Case Report: Coexistence of Rosai-Dorfman disease and B-cell acute lymphoblastic leukemia in an adolescent

Rosai–Dorfman disease (RDD) is an unusual, non-malignant proliferative disorder involving non-Langerhans cell histiocytes, characterized by a wide range of clinical presentations and distinctive atypical morphological patterns. The concurrent manifestation of acute lymphoblastic leukemia (ALL) alongside RDD is exceptionally rare. Here, we present the case of a 14-year-old male patient diagnosed with ALL who, during the consolidation phase of chemotherapy, developed multifocal bone, dural, and liver lesions, as confirmed through CT and MRI imaging. Histopathological evaluations of the bone and liver lesions identified features consistent with Rosai–Dorfman disease. To the best of our knowledge, this case represents the first reported instance of RDD co-occurring with high-risk pre-B-cell ALL in an adolescent undergoing chemotherapy. Unfortunately, the patient experienced a relapse of ALL and died due to a fungal infection. In this report, we analyze the distinct clinical features and disease progression of both conditions and offer an extensive review of relevant literature.

Introduction

Rosai–Dorfman disease (RDD) was first described by Pierre-Paul Destombes in 1965, who reported four cases in his initial publication (1). Later, Rosai and Dorfman defined 34 cases and introduced the term sinus histiocytosis with massive lymphadenopathy, which was subsequently changed to RDD (2, 3).
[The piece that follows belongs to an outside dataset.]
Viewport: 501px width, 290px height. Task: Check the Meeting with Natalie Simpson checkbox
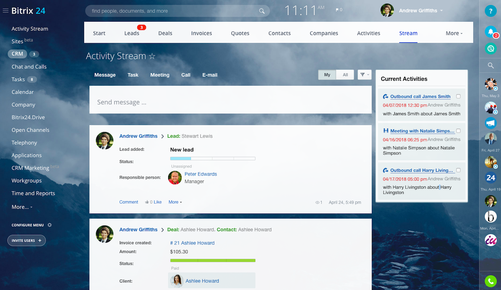pyautogui.click(x=458, y=131)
RDD is a rare benign disorder with a prevalence of 1/200,000 and is characterized by infiltration of large, pale histiocytes typically showing the microscopic characteristic feature of emperipolesis (4). RDD typically presents as painless cervical lymphadenopathy in children and young adults (3). The clinical course of RDD can be unpredictable with extranodal involvement in more than 40% of patients, even sometimes without associated lymphadenopathy (5). According to the revised classification of histiocytoses and neoplasms of the macrophage–dendritic cell lineages, RDD belongs to the R group of histiocytoses including familial, sporadic (classic nodal or extranodal), neoplasia-, or immunologic-associated RDD (6). The concomitant existence of RDD with lymphoproliferative disorders has been described in the literature, most often with non-Hodgkin lymphoma (7–11). We aim to report new insights into RDD by providing a detailed description of the first case of high-risk B-cell precursor acute lymphoblastic leukemia (ALL) in an adolescent who developed extranodal RDD with multiple osseous, hepatic, and dural involvements during the consolidation phase of treatment for ALL.

Case report

A 14-year-old boy with high-risk pre-B-cell ALL, undergoing consolidation therapy with Children's Oncology Group (COG) AALL1131 protocol, presented with a 2-week history of recurrent and progressively intensifying bone pain. This pain was accompanied by swelling in both the upper and lower extremities, with his hands being the most noticeably affected in a pattern resembling dactylitis, along with the knees. Upon admission, no cervical lymphadenopathy was detected, and a detailed abdominal examination showed no abnormalities. However, a striking finding was the presence of extensive non-pitting edema involving the hands, knees, and legs. Given the clinical presentation, a bone marrow aspiration was performed to test for a possible leukemia relapse, which, reassuringly, revealed no measurable residual disease.

A brain CT scan identified lytic lesions with cortical erosion in the right frontal, occipital, and left temporal bones. Furthermore, a brain MRI scan showed enhancing lesions affecting the right frontal and left frontoparietal bones (Figure 1). In addition, post-contrast T1-weighted images showed an extra-axial enhancing isointense mass in the right occipital lobe posterior to the right cerebellar hemisphere, consistent with dural involvement (Figure 2). A chest CT scan showed lytic lesions in the ribs, left scapula, T11 vertebral body, and manubrium of the sternum with cortical erosions. The mediastinum and hilar regions were normal. MRI of a knee showed a lytic lesion in the distal femoral metaphysis with bone marrow and soft tissue edema (Figure 3). An abdominal ultrasound examination was remarkable for hypoechoic lesions throughout both liver lobes, with the largest measuring 10 × 11 mm in the right liver lobe. These lesions had not been detected in images acquired at the induction of chemotherapy for ALL.

Figure 1

Figure 1. (A) Axial T1-weighted brain MR image showing enhancing lesions in the right frontal and left frontoparietal bones. (B,C) Axial bone window scan of the brain showing lytic lesions in the right frontal and occiput and left temporal bones with cortical erosion.

Figure 2

Figure 2. (A,B) Axial T1- and T2-weighted brain MR sequences. (C) Post-contrast sagittal and (D) axial T1-weighted images showing an isointense enhancing extra-axial mass posterior to the right cerebellar hemisphere in favor of dural involvement.

Figure 3

Figure 3. A chest CT scan showing (A) lytic lesion in manubrium of the sternum with cortical erosions, (B) T11 vertebral body, (C and D) MRI of the knee showing a lytic lesion in the distal femoral metaphysis with bone marrow and soft tissue edema, (E–G) Lytic lesions with cortical erosions in the right sixth and eighth ribs and medial aspect of the left scapula.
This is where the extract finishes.